I don't write larger think-pieces on the markets all that often. The main thrust of my writing for Real Money is on individual stocks.
But believe it or not, the broad market averages are sometimes harder to address as you have 30 or 100 or 500 or even 2,000 stocks doing different things. It is not all that hard to look at 30 stocks and see how many are in uptrends or downtrends and make 30 forecasts. When you look at 500 stocks, it's another story.
Some indices are weighted by price or by capitalization and weak stocks can be dropped from the index giving it an upward bias. Remember the stocks that were dropped from the DJIA in the wake of the financial crisis?
Nevertheless, let's try to address the second half of 2019.

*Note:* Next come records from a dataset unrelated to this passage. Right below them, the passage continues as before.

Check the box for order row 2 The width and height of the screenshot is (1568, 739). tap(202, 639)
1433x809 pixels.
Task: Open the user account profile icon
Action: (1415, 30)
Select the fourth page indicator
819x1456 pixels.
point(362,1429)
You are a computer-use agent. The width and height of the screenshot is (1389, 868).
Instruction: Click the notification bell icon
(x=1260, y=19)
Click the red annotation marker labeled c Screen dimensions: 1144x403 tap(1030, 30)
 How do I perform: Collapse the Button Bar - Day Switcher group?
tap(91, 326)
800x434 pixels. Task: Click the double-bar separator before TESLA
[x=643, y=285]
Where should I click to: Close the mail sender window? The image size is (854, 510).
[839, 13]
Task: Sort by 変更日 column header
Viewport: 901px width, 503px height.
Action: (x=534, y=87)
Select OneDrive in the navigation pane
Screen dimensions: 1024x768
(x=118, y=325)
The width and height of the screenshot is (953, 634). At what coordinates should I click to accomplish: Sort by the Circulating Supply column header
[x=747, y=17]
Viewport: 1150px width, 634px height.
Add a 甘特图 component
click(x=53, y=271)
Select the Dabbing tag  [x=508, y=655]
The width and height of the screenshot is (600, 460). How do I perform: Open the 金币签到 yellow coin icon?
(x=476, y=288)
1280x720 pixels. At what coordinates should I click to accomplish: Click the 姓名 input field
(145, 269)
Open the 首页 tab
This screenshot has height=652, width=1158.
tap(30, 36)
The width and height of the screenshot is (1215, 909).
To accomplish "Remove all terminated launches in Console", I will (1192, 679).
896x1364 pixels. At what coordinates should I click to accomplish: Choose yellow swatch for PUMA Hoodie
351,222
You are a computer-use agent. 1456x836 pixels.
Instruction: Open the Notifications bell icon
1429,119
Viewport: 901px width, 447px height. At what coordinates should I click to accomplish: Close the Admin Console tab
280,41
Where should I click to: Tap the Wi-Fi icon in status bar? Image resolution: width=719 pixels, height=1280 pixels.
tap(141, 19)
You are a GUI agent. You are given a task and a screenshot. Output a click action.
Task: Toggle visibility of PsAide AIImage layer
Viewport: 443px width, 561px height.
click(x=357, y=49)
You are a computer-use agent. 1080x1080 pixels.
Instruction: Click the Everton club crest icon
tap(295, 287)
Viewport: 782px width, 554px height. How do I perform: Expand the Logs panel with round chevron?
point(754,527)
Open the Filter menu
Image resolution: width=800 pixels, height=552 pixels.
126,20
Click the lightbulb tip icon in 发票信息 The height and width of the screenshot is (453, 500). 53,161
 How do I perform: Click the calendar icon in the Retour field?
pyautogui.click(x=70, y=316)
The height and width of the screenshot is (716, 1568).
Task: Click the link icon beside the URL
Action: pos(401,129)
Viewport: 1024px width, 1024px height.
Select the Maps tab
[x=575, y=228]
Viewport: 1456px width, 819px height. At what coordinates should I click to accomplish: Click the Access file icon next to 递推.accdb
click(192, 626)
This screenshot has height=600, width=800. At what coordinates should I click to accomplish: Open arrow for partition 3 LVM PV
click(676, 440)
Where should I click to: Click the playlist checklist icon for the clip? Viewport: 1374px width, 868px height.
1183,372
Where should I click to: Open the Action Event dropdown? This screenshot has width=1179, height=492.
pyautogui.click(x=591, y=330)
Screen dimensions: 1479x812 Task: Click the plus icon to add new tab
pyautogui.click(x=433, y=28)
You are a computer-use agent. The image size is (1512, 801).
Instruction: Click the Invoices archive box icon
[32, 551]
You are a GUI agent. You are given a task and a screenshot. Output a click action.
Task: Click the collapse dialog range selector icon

One of the longer-term indicators I have used over the years are moving average envelopes, around the 12-month moving average. Generally, I start with envelopes that are 12.5% above and 12.5% below, and do some "adjusting" to get envelopes that seem to work.
In this chart of the S&P 500 with envelopes, below, we can see how these bands have captured most of the price action and moves outside of the bands have been short-lived. The S&P 500 is currently above the envelope, so history suggests that prices will most likely be moving sideways or lower toward the 12-month moving average line or even the lower band in the months ahead.
The summer doldrums is something that has plagued sailors near the equator for centuries. I remember learning about the doldrums when my wife and I took a cruise around the Galapagos.
The summer doldrums on Wall Street refers to the slow or anemic trading volume starting around the Memorial Day weekend. May is the start of what many, including my friend Jeff Hirsch, have labeled the worst six months of the year. This year I would not be surprised to see the broader averages weaken until the early part of October with a "retest" in December, which reminds me of the 1973-'74 bear market and bottom in the fourth quarter of 1974.
Many technical analysts use various advance-decline lines to track the averages and to look for divergences between the broad list of stocks and the relatively narrow averages.
In this advance-decline line of the Nasdaq, below, we can see that the line peaked in April/May and broke below the March low. Most market forecasters stick to the New York Stock Exchange advance-decline line, but in this particular market cycle, I think the Nasdaq is the market to follow with all the new technology companies.
The NYSE advance-decline line, below, is stronger but it has been losing momentum (lower panel).
Looking at lots of individuals stocks can give you a feel for the broad market. Looking at the eleven sectors is another way.
My quick and dirty chart analysis showed only Consumer Staples Select Sector SPDR Fund (XLP) , Utilities Select Sector SPDR Fund (XLU) , Real Estate Select Sector SPDR Fund (XLRE) and Health Care Select Sector SPDR Fund (XLV) made new highs for the move up in June. In my opinion, it takes six or seven sectors to rally strongly to tell me that the bull is really in charge. I think the bull is on a summer holiday.
My teacher and mentor Ralph Acampora, CMT, taught me about Dow Theory in the spring of 1974. The Dow Jones industrial average briefly made a new high for the move up, but it did not break the October zenith, in the chart below, while the DJT has diverged. This is not what Charles Henry Dow would call a bullish signal.
While many consider gold a relic and not a meaningful indicator or even an asset class, I think its recent upside breakout is telling us something important about where we want to be invested right now.
Back in the 1920s it was probably right to watch the stock market in England for clues to our markets. Today I think it is China. The iShares MSCI China ETF (MCHI) shows a weak pattern, in my opinion.
The study of technical analysis or the investment approach called TA does not have a real firm body of knowledge like fundamental analysis. What I think are important indicators may not be what others think are important. Not unlike two accomplished doctors looking at the same MRI or X-ray and coming to two different conclusions.
Right now I would take a bearish stance on the equity market until early October.